Larry Smith, owner of McPherson Mini-Storage in McPherson, Kansas, wants to add three more buildings to his self storage business. That should be a pretty straightforward process: get a building permit and then build them. But in this situation, it’s not that easy.
The business was originally built under an R3 residential zoning permit. At that time, all was well. As time marched on, the city decided that the mini-storage facility was a business and that the residential classification was not appropriate.
So the city changed the zoning requirements for self storage facilities. They now had to be in a zone that was B4 for business and commercial. The city grandfathered in the McPherson Mini-Storage allowing it to stay in business in its current location.
All was good and well. Until now when Smith decided to add on to his business. Tom Stinemetze, Planning and Zoning Administrator, explained to Smith that if something happened to the business and it was destroyed that he wouldn’t be allowed to rebuild on his current lot.
So, Smith is seeking approval for a zoning change.
Kansas state law requires a public hearing when a company adds on to its business. The purpose of the hearing is to allow Smith an opportunity to explain his plans for expansion and hear the thoughts and concerns of the nearby residents.

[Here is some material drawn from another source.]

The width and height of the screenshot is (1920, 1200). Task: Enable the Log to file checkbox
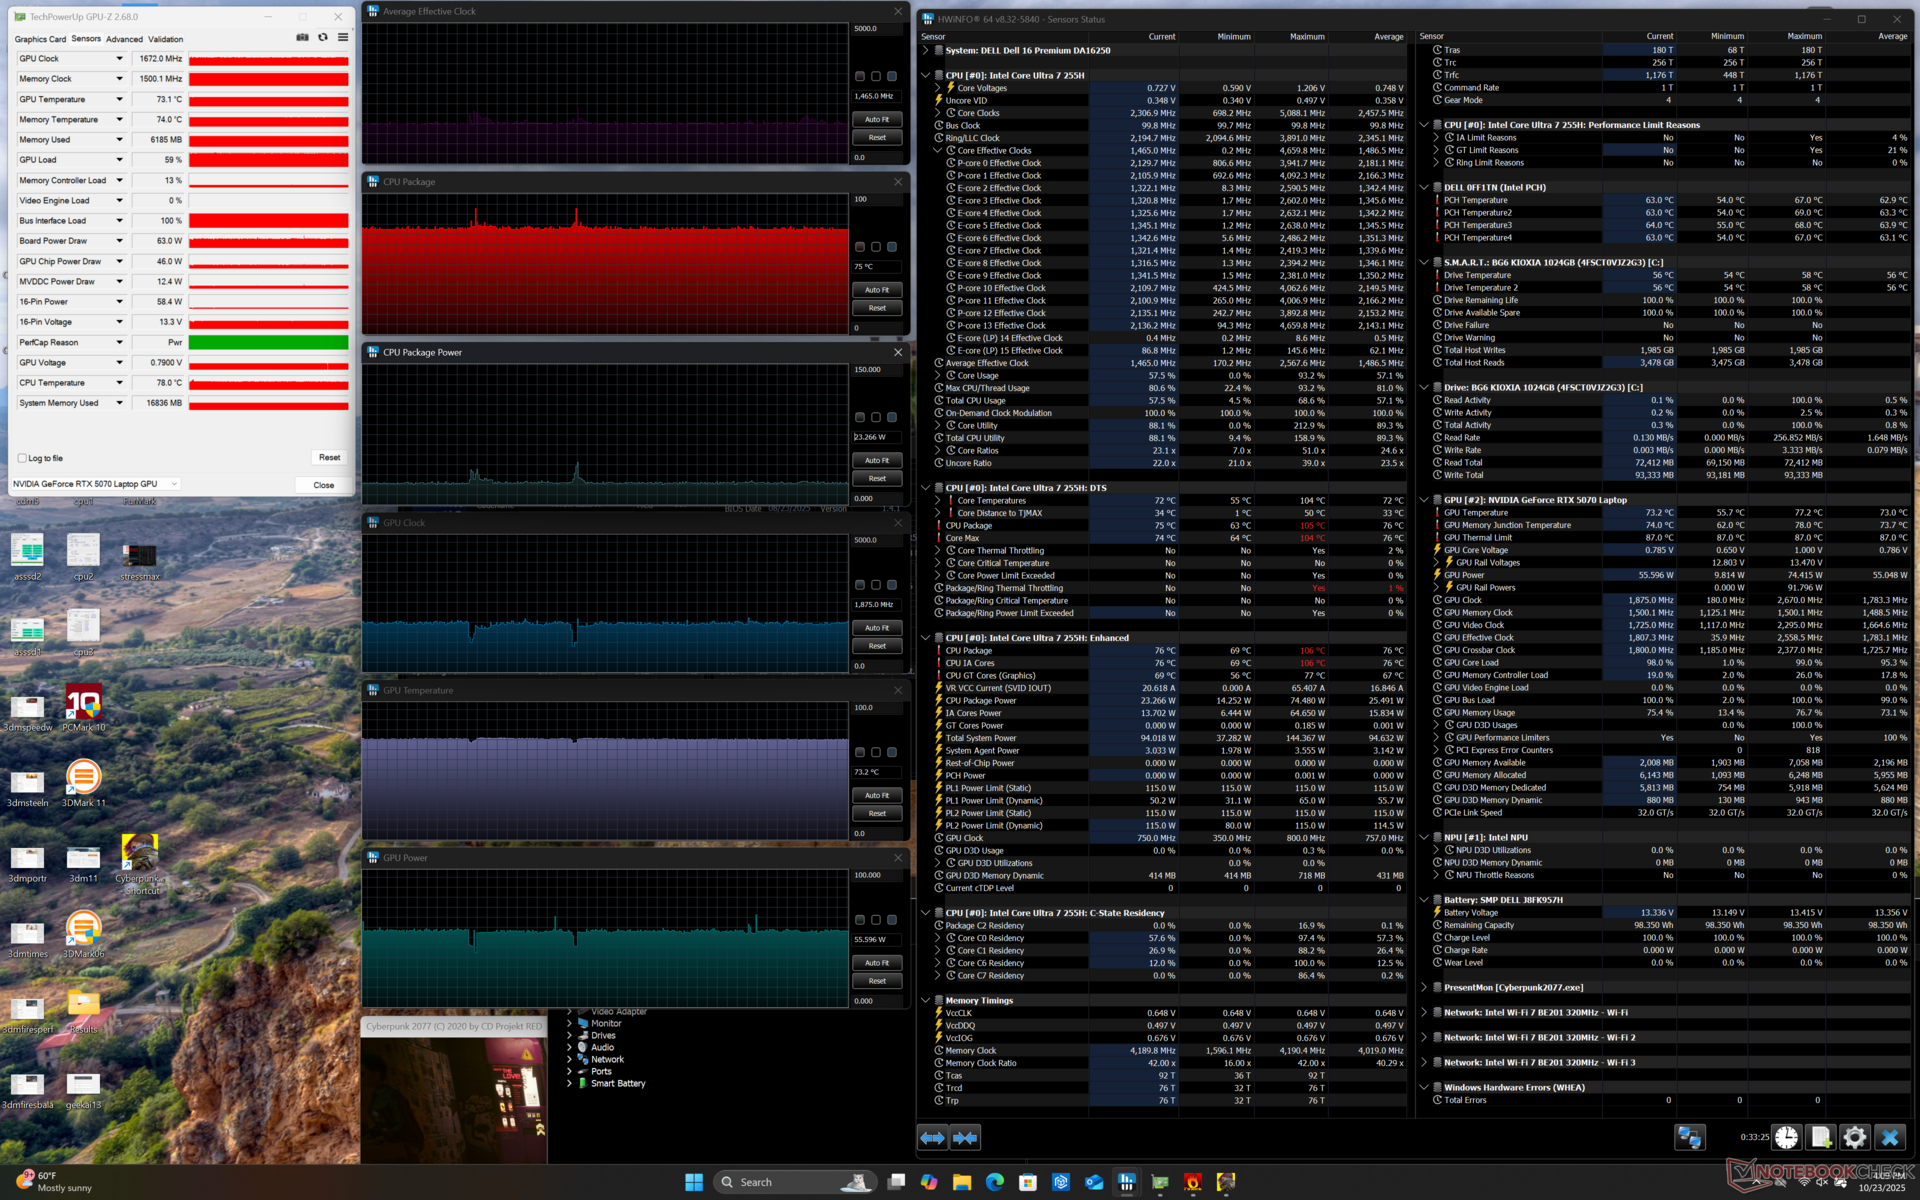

The hearing will take place on November 7 at the McPherson Municipal Center. The city mailed notifications of the hearing to those living within a 200 foot zone.
Those residents can file a legal protest if they have any concern with the addition. The protests must be notarized and given to the planning commission.
If 20 percent or more of the surrounding landowners file a protest, the approval to give Smith the go-ahead to build would have to be passed by three quarters majority of the city commission. Since the city has only 3 commissioners, it would require a unanimous decision. If nobody filed a legal protest, a standard majority approval would be enough.
The state requires a 14-day wait between the public hearing and the date when the business makes a presentation to the city commission. If there isn’t any legal protest, the planning commission can decide on the change of zoning classification on November 19.
Smith indicated that he feels that everything will work out fine. He feels that everyone is positive about his addition and that he just needs to work through the process.
“Public hearing for Mini-Storage expansion set for Tuesday.” McPherson Sentinel; 1 November 2013.